Edited by SirBillybob
Posted
22 hours ago, Twinkslover said:

Frankly I forge to take pills. 

 

On a related note, this is my issue with U=U. It only works if the person is taking their pills daily. That's the quiet part that people leave out.

Posted (edited)
54 minutes ago, Quincy_7 said:

 

On a related note, this is my issue with U=U. It only works if the person is taking their pills daily. That's the quiet part that people leave out.
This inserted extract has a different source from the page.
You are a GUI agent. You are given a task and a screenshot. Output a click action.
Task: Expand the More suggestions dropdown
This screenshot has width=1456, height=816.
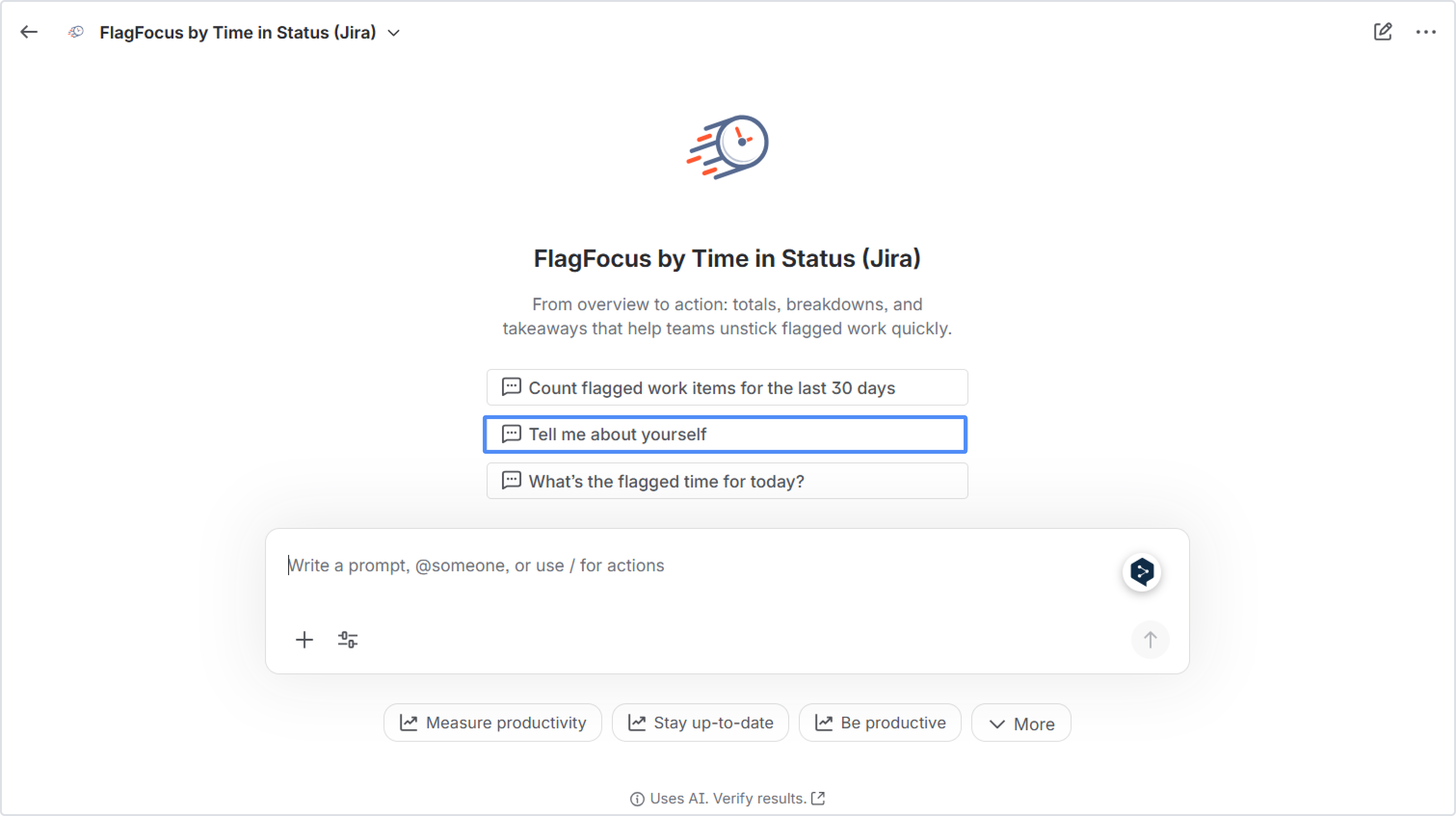(x=1021, y=724)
That and Quiet 2: Even if adherent a re-infection will likely elevate viral load to above the undetectable threshold if not above the virally suppressed threshold. You may be essentially having sex with one or more previous D=T partners and he won’t necessarily know his TasP and U=U are subverted with an up-blip in viral load, maybe even transient superinfection, in spite of having been taking meds properly. A condom in my wreckedom if you please. 

Edited by SirBillybob
Posted
1 hour ago, Quincy_7 said:

 

On a related note, this is my issue with U=U. It only works if the person is taking their pills daily. That's the quiet part that people leave out.

And that's why PrEP exists.  You protect yourself.  

U = U is fine for those who are positive and know they take their meds.

Posted
On 11/25/2024 at 12:10 PM, Quincy_7 said:

As a top, how many days does it take before you have full protection?

I am confused by this question.

WHY would efficacy be different for a top than a bottom ? 🤔

I 'get' that the bottom is taking a BIG load of virus, while the top is somewhat less likely to have virus sneak in, but it only takes ONE little virus to start an HIV infection ....so to me whether top or bottom, you need the same protection.